バフティヤーリーロル族は、イスラム教シーア派を信仰しています。ロル族は多かれ少なかれ、トルコ系やアラブ系の文化や民族と融合していますが、クルド人との結びつきはそれ以上です。なぜならロル語は、クルド語と似ているからです。ロル族の顔つきは、イラン人の特徴を多く有しています。
ロル族はパールス民族と近い関係にあり、ロル語は、イランの言語、特にパルティア・パフラヴィー語、サーサーン・パフラヴィー語に近い発音となっています。ロル族が人が簡単に入れないような場所で暮らしていたことなどの地理的な状況から、ロル語は、トルコ系、アラブ系の言語との融合はなく、そのままの形で維持されていました。
ロシア系のイラン学者はロル族について、強い肉体、中肉中背、茶色の瞳、黒髪、濃い眉、大きな鷲鼻、浮き出た頬を持っていた、としています。
ロル族は他のイランの民族と同じように放牧や農耕生活を送っています。バフティヤーリー族の一部は今もテントで暮らしています。

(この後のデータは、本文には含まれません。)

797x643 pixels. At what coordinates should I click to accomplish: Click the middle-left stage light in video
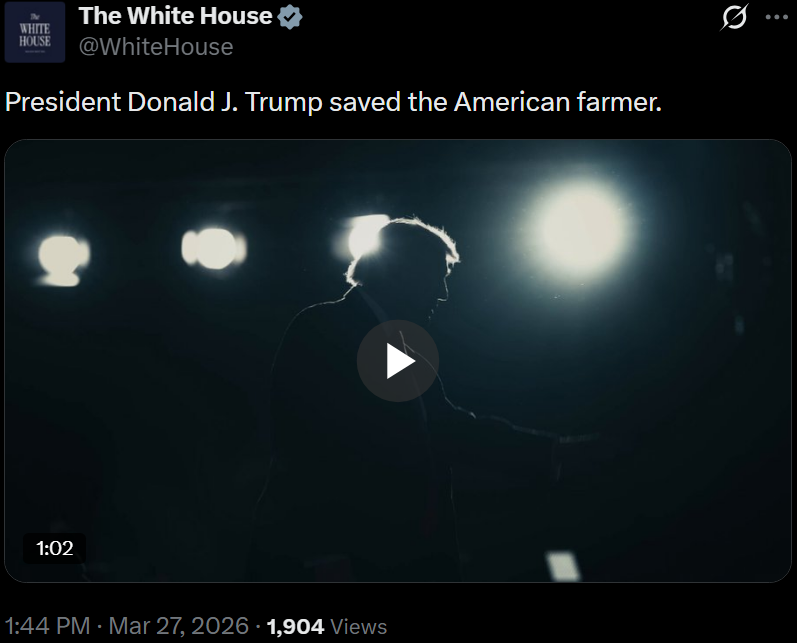pos(213,246)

バフティヤーリー族は、イランの最も重要なロル族として、南部のファールス州から中部のイスファハーン州、西部、南西部のフーゼスターン州、ロレスターン州までを自らの遊牧の地域としています。
バフティヤーリー族は他の部族と同じように、一部は住宅で、一部は今もテントで暮らしています。バフティヤーリー族の夏と冬の居住地は、イスファハーン州から、ファールス州、フーゼスターン州の間となっています。バフティヤーリーの移動地には、チャハールマハールバフティヤーリー州、フーゼスターン州、イスファハーン州、ロレスターン州東部が含まれています。バフティヤーリー族はクルド族の一部とも見なされています。
バフティヤーリー族が着ている衣装、特に女性の衣装は多くがロル族の衣装の影響を受けたものです。

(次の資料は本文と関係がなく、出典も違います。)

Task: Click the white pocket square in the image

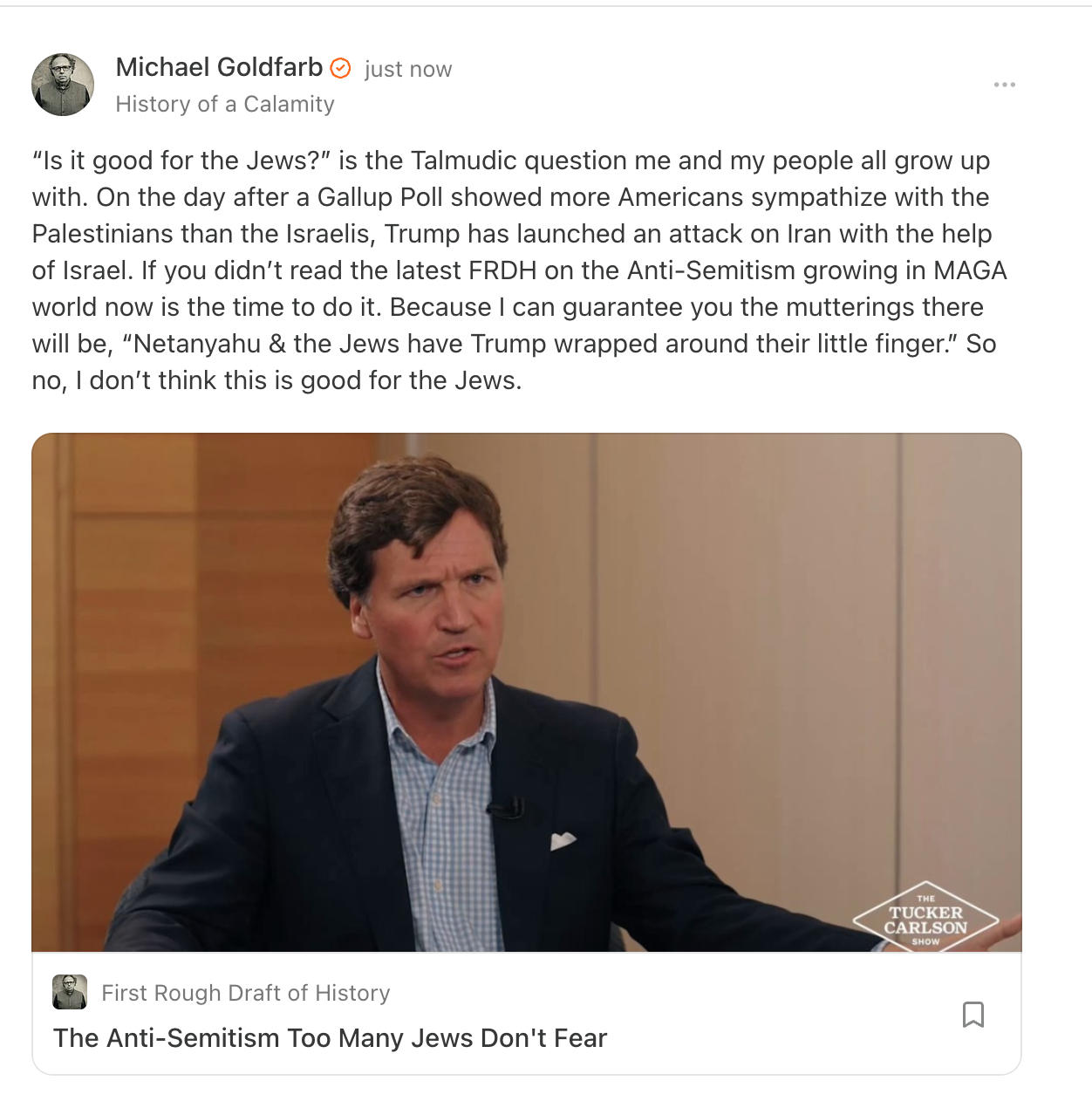Action: tap(563, 841)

番組のここからは、バフティヤーリー族の間で行われている儀式をご紹介することにいたしましょう。この儀式は、イランの他の地域の儀式に似ていますが、バフティヤーリー族独自の特徴も備えています。この儀式の一つに、雨乞いの儀式があり、雨の少ない干ばつの際に行うものです。
この儀式ではまず、ひげのない男性を選び、彼にあごひげと口ひげをつけ、その後大きな皮袋を頭の上にかぶせます。ゆったりした衣装を着て、別の袋も肩の上に乗せます。その後、多数の人が彼の周りを取り囲み、連れ立って家々を訪ねて歩き、特別な詩を読みます。そして家の人たちが小麦粉や小麦を彼らに渡しますが、初めに少々の水をそれらの上に注ぎます。こうしてこの作業は夜まで続けられます。後に小麦からナンが作られますが、その中の一つには小さな木片が練り込まれています。出来上がったナンを人々に配り、木片の入ったパンを食べた人には、証人を連れてこさせ、何日までに雨が降ると証言させます。もしその日まで雨が降らなければ、その証人は皆に冗談でたたかれ、別の人が連れてこられ、同じことが繰り返されます。これが雨が降るまで続けられるのです。

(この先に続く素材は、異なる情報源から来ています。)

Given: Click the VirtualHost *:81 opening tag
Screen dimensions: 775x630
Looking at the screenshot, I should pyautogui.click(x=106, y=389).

バフティヤーリー族は、ノウルーズ、スィーズダベダル、イマームや預言者の生誕日、犠牲祭、ガディールホム、断食明の祝祭といった国民、宗教の祝祭を重視しています。イランの新年ノウルーズを迎える前、バフティヤーリー族はテントの場所を変え、水の豊富な緑の土地に移動します。ノウルーズの前の晩には、テントの中に留まりますが、その初日には、特別な衣装を着て、ロル族の帽子を斜めにかぶり、親戚や友人を訪問します。
バフティヤーリー族は、ノウルーズの前に必ず黒い喪服を脱ぎます。というのも、そうしなければ、彼ら部族の恩恵はなくなると考えているからです。